Cifuentes Solar died in Santiago on 26 June 1952.

== Political career ==
Cifuentes Solar was politically active from the early 1930s. On 5 June 1932, following the establishment of the Socialist Republic of Chile, he was appointed Minister of Public Health under President Arturo Puga Osorio. He held the position until 16 June 1932.

He was a member of the Nueva Acción Pública movement and, in 1933, became one of the founding members of the Socialist Party. During the second presidency of Arturo Alessandri Palma, he was deported to Bolivia in 1935.
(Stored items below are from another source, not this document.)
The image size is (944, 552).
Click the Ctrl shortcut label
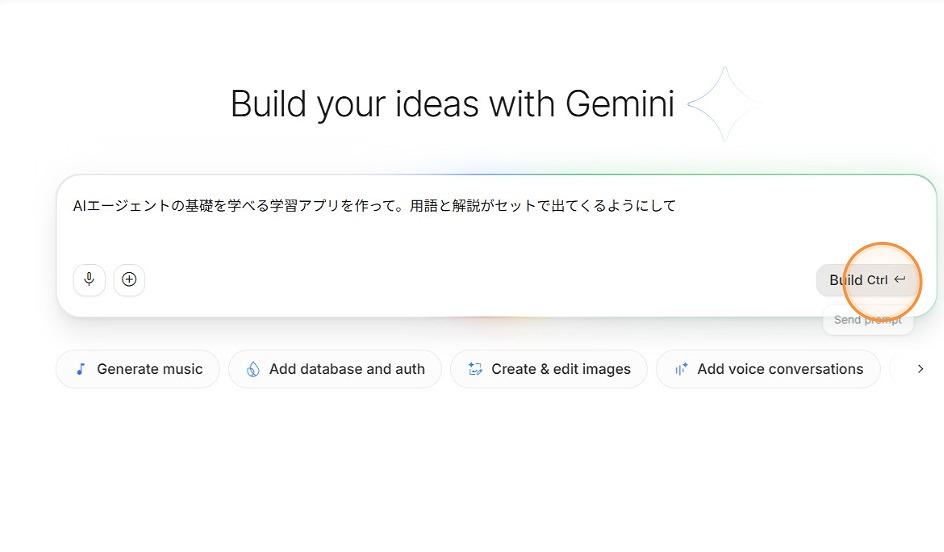pos(877,280)
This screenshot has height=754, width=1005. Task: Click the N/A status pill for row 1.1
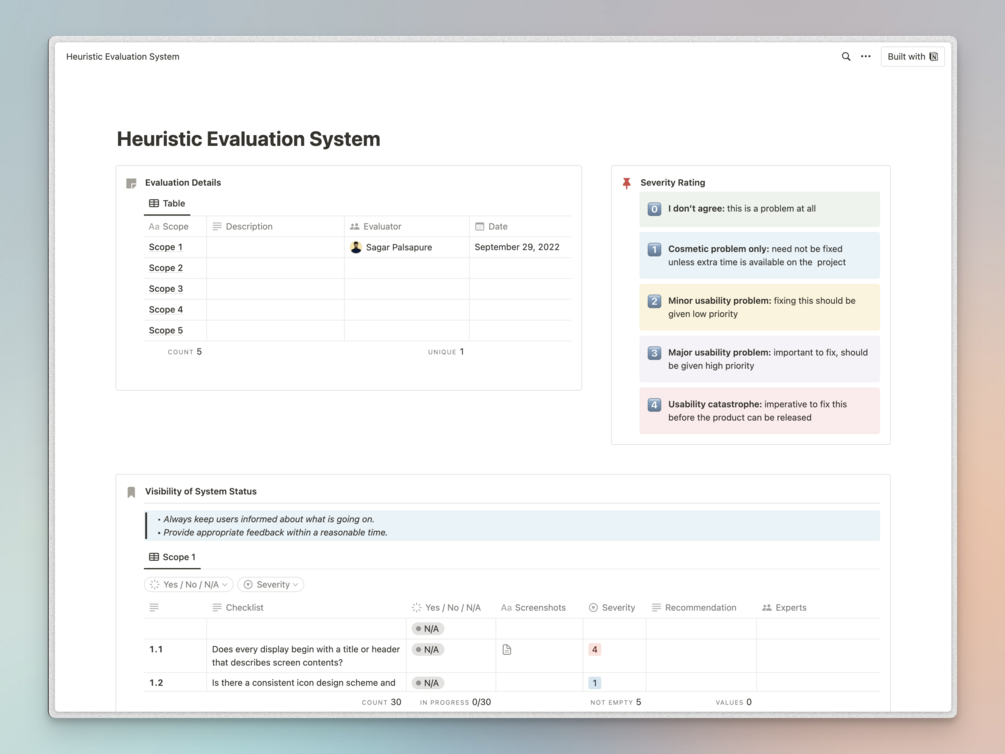click(427, 649)
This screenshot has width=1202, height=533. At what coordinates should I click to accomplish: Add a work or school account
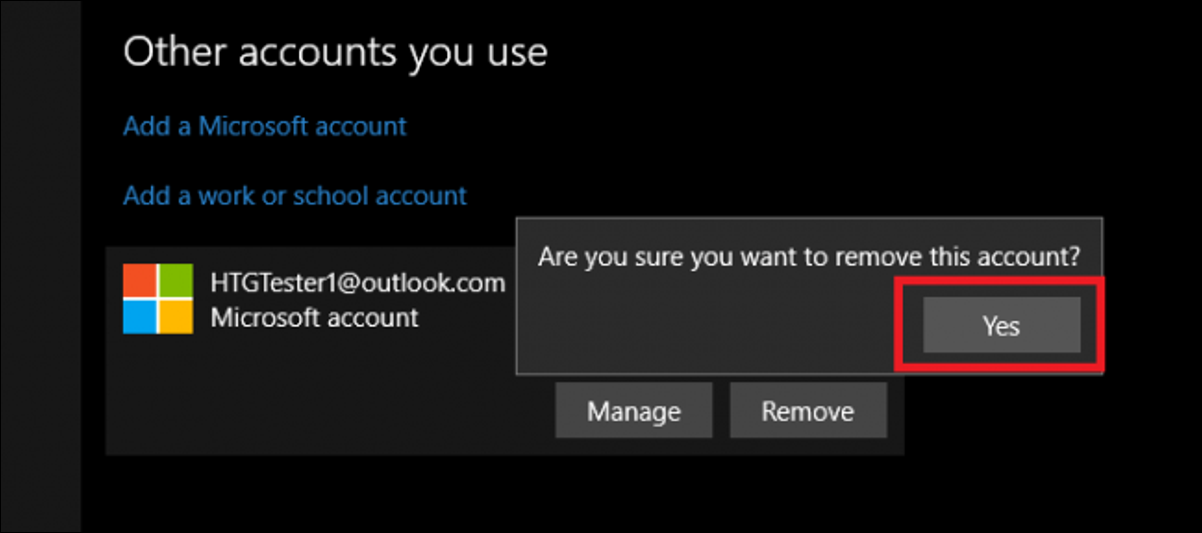(x=295, y=195)
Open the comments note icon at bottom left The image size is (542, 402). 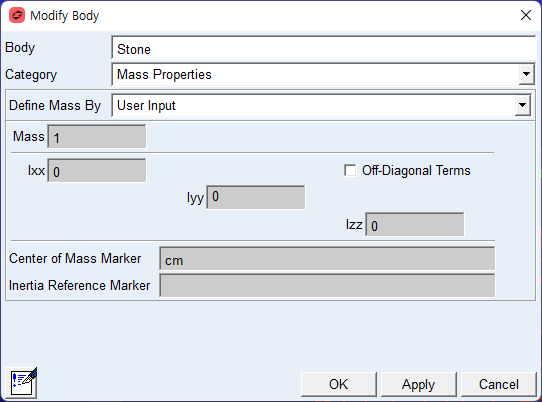click(x=24, y=383)
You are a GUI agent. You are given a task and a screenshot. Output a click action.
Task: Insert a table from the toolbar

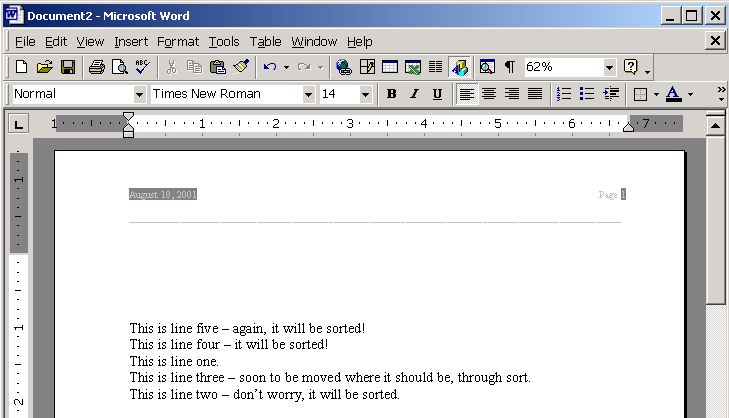coord(390,67)
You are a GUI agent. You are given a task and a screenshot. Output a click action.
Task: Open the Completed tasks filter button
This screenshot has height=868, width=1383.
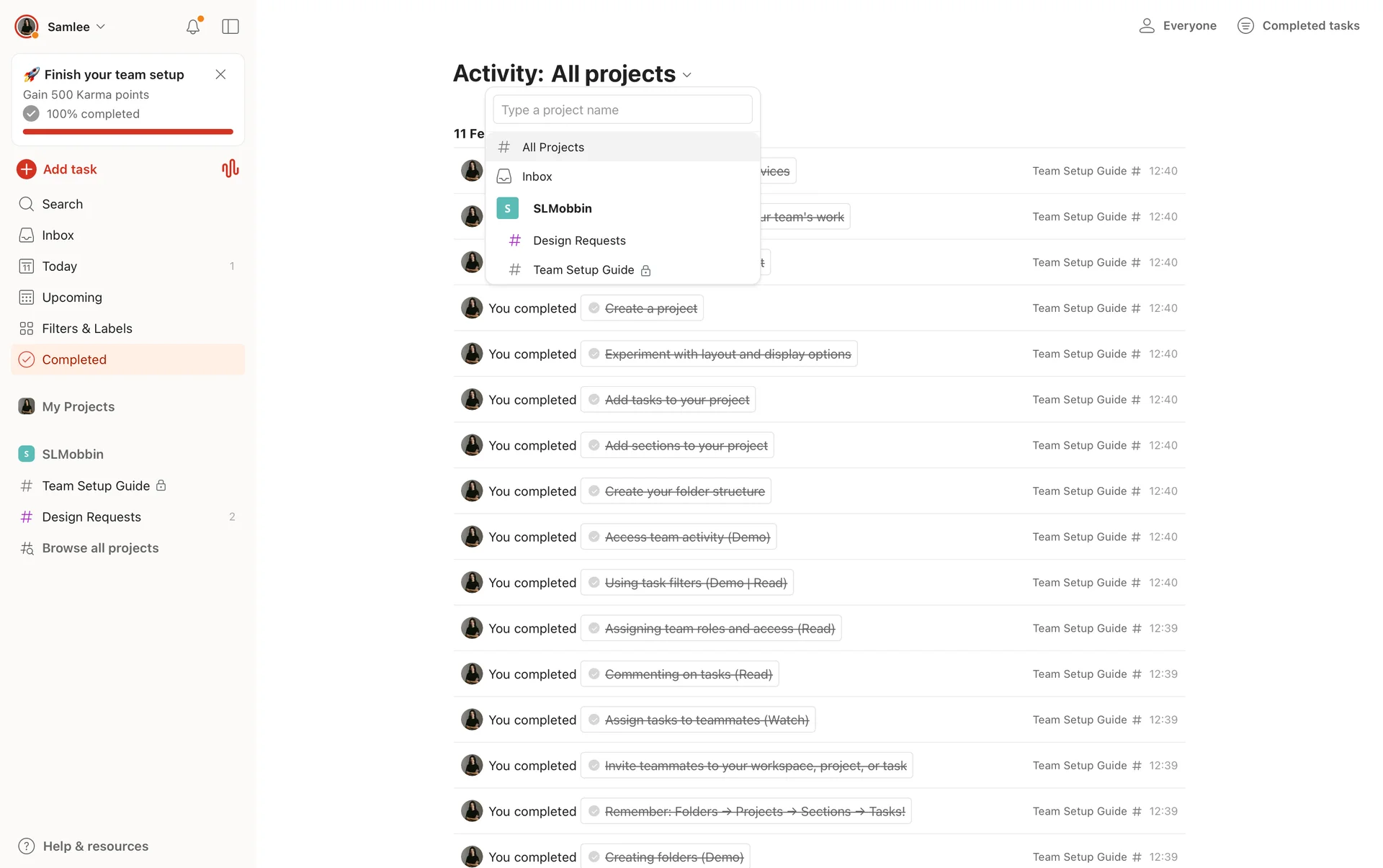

After returning to Chile, he was elected Deputy for the 2nd Departmental Group —Tocopilla, El Loa, Antofagasta and Taltal— for the 1937–1941 legislative period. During his parliamentary service, he sat on the Standing Committee on Medical-Social Assistance and Hygiene.

In 1939, he accepted diplomatic appointments abroad, serving as chargé d’affaires in Norway, Haiti and Santo Domingo. Upon assuming these duties, he vacated his parliamentary seat, which was filled by Vicente Ruiz Mondaca.

He also represented Chile at the First International Congress of Military Medicine in Brussels and at the First International Congress of the Red Cross in Geneva. Later, he served as Chilean Consul General in Havana.